Saved entries:
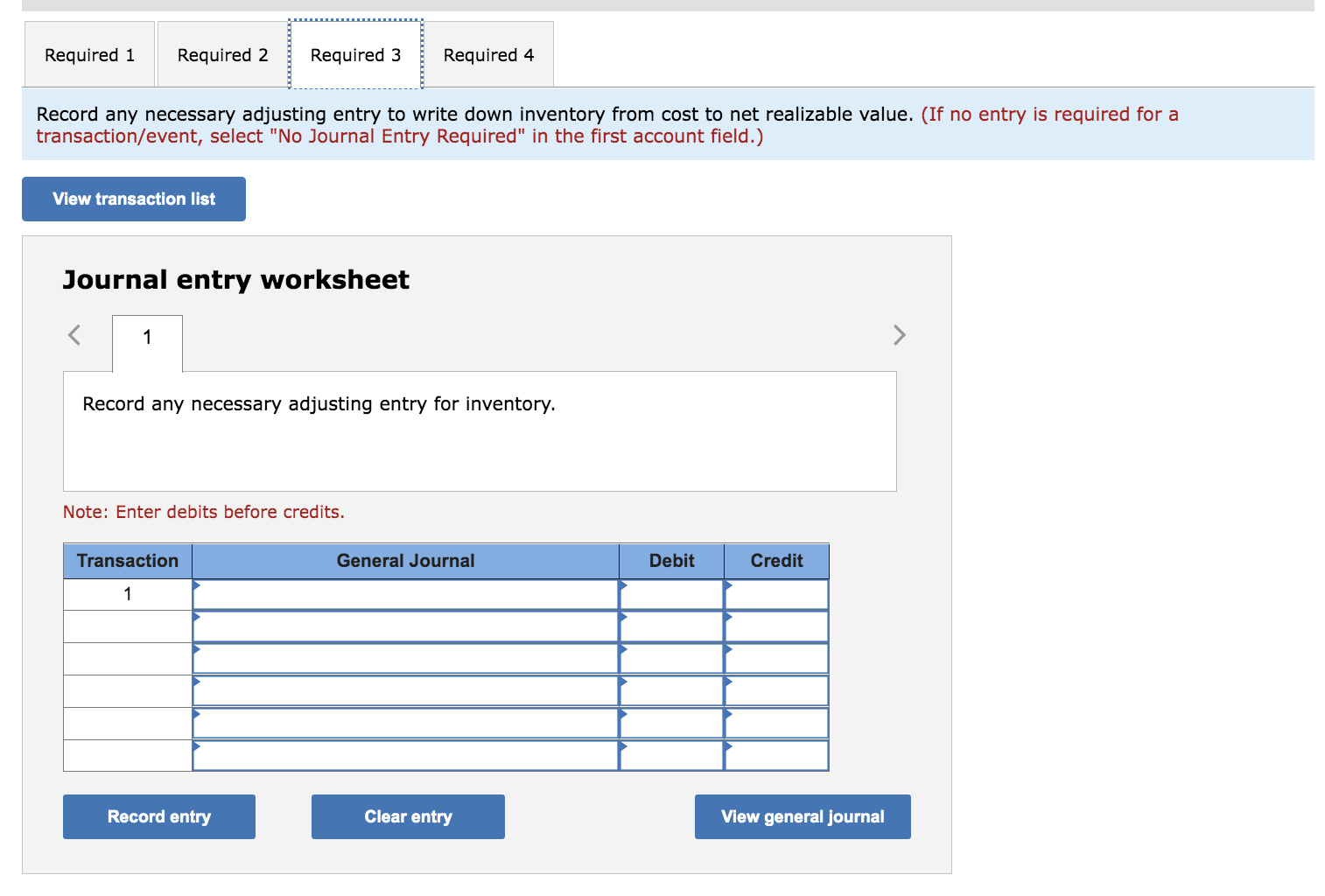The height and width of the screenshot is (896, 1325).
Task: Click the Clear entry button
Action: click(x=408, y=816)
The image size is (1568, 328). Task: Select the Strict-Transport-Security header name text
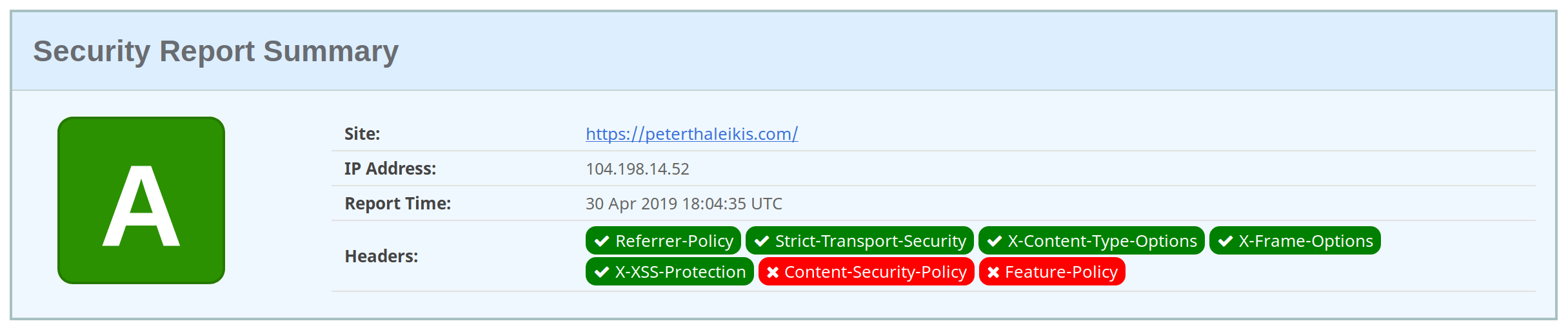pos(870,241)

Task objective:
All lines from the one containing "The image size" to the last line of the records above, and no others, should be returned unchanged, without pictures.

Task answer:
The image size is (1568, 328). Task: Select the Strict-Transport-Security header name text
pos(870,241)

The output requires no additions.